Portrait of Jean Schroedel

Jean Schroedel is Professor Emerita of Political Science, and the former Thornton F. Bradshaw Professor of Public Policy. Schroedel taught classes on American political development, voting rights, women and the law, women and policy, Congress and policy-making.

She earned her BA in political science from the University of Washington in 1981 and a PhD in political science from the Massachusetts Institute of Technology in 1990. Before her appointment at CGU, Schroedel spent two years as an assistant professor at Yale University.
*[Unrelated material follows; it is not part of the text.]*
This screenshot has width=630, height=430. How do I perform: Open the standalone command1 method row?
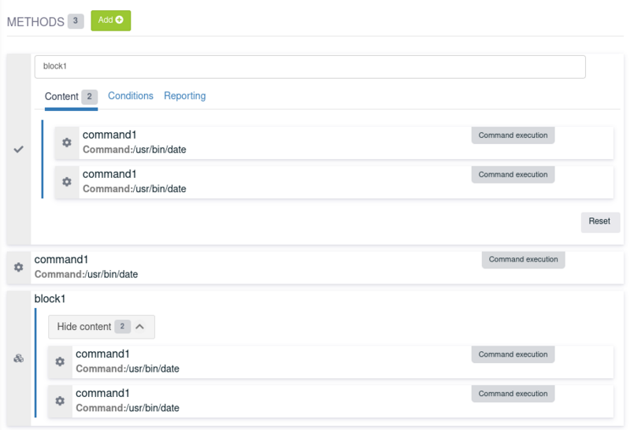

At CGU, she has served as the director of the Applied Women’s Studies Program, chair of the Department of Politics & Policy, and dean of the School of Politics & Economics. Her research has been supported by grants from major foundations, including the Haynes Foundation, Lear Foundation, Bradshaw Foundation, Irvine Foundation, Fletcher Jones Foundation and Russell Sage Foundation. Schroedel has a strong record of doing collaborative research with graduate students—since coming to CGU, she has jointly published articles with more than 40 graduate students.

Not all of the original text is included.